Only seven of the 90 people who were expected to be deported to Jamaica from the United Kingdom arrived on the island this morning.
That’s according to a report from The Guardian newspaper.
The Guardian says the seven were deported to Jamaica on a Home Office charter plane early Wednesday morning, at an estimated cost of £43,000 per person.
Wayne Walker reports.
The paper reports that concerns were raised about the UK’s decision to go ahead with the flight due to opposition from the Jamaican government because of Covid-19 worries.
It says fears were also expressed about the vulnerability of some of those due to fly because of trafficking indicators and mental health problems.
The Guardian reported that a series of urgent high-court injunction applications seeking to block some of the deportations continued almost until the flight took off at 1am on Wednesday.

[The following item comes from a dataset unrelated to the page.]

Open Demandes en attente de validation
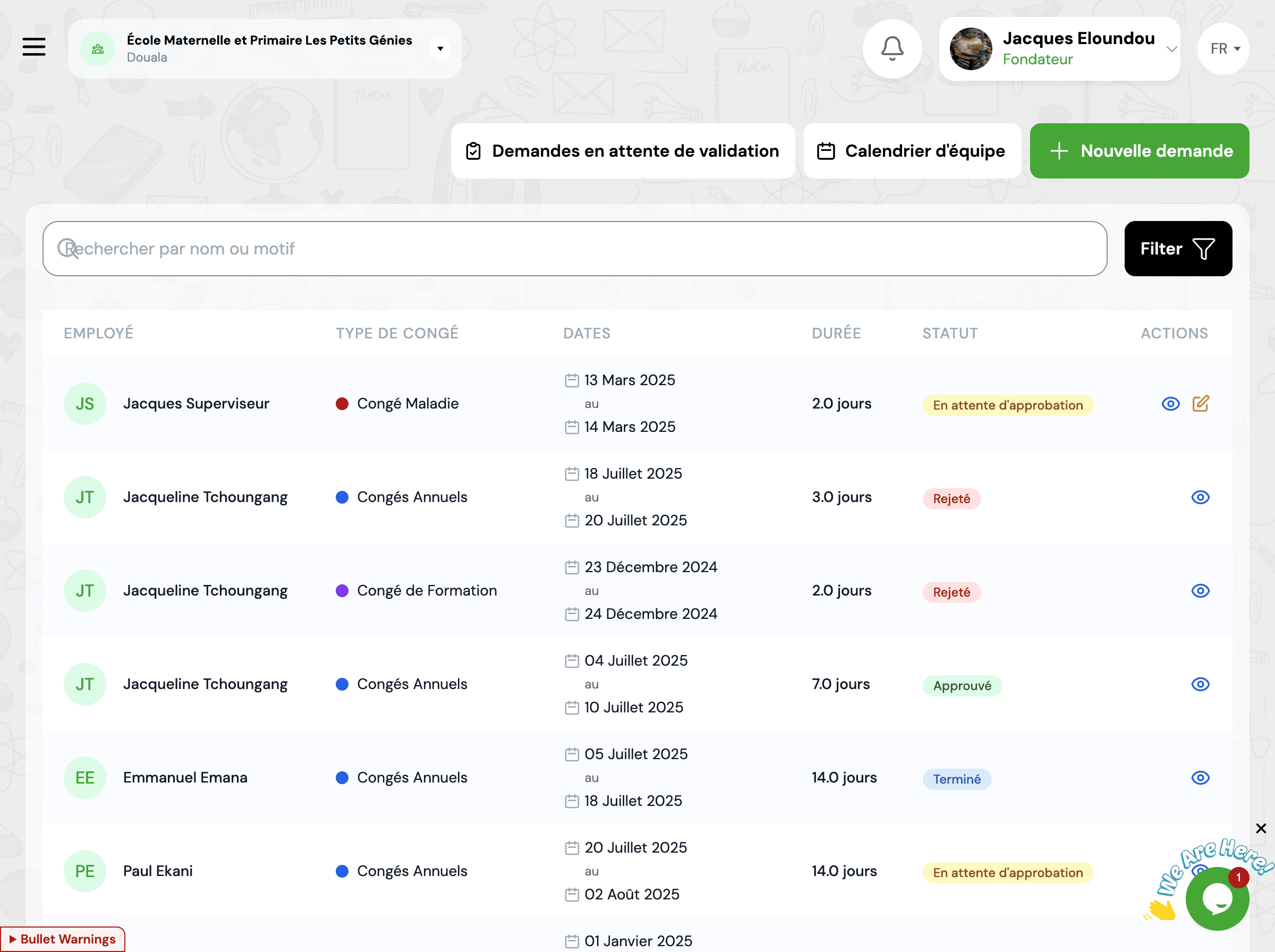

It says while the majority of those due to fly were taken off the flight, the seven people who flew are believed to include three who were taken from prison.
The Paper says of the four taken from immigration detention one was 64 years old and another 66.

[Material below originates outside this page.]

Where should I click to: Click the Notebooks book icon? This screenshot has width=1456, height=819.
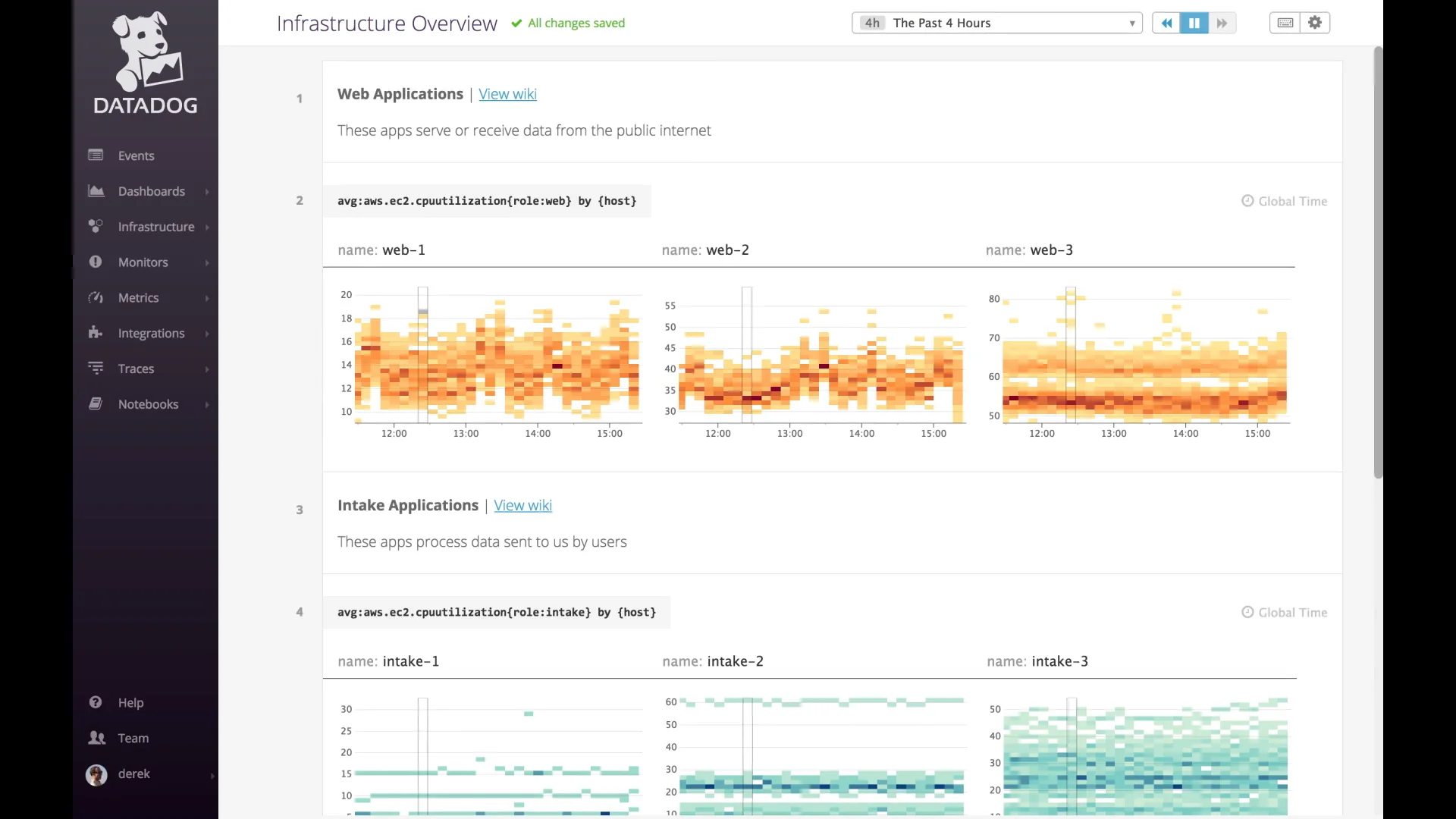coord(96,403)
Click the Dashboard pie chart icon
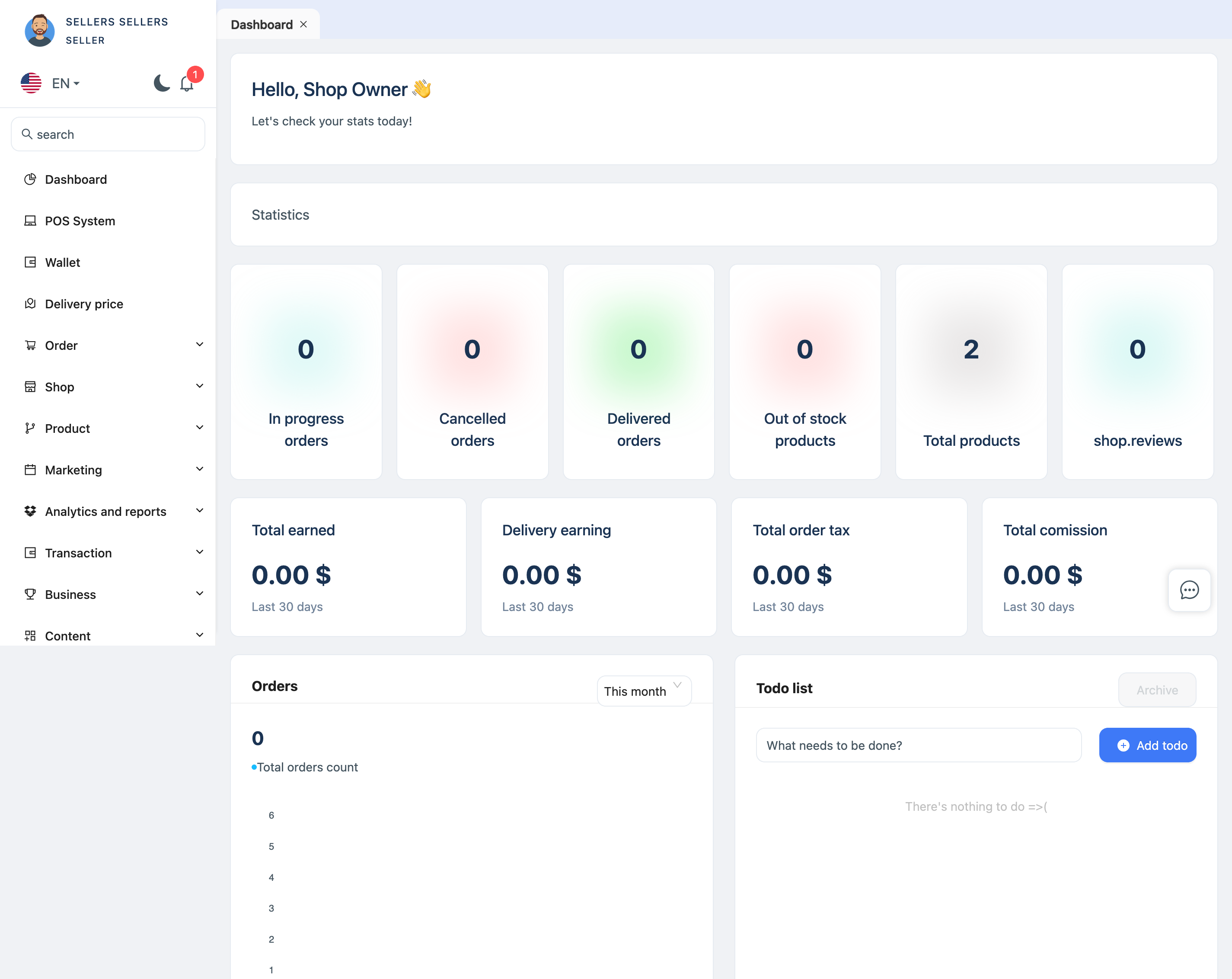This screenshot has height=979, width=1232. 30,179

According to the Guardian, one is thought to be suffering from mental confusion and is physically frail and had to be carried on to the plane.
The paper says he’s believed to have a Windrush case.
Earlier this week, Chairman of the Windrush National Organisation, Dr Desmond Jaddoo, told Nationwide News that after consulting with the UK Home Office he was advised that there was no Windrush Generation on the flight.
The Guardian says UK Home Secretary, Priti Patel, has said the deportees were responsible for some of the most appalling crimes – rape, assault, grievous bodily harm, drug offences, and sexual assault of children.
She says they’ve violated UK laws and values and have left their victims living with the scars of the crimes that took place against them.
Ms. Patel noted that more people would’ve been deported had it not been for the actions of the lawyers representing some of those due to fly.
She says this prevented the removal of 43 people who had a combined sentence of 245 years for a range of very serious offences.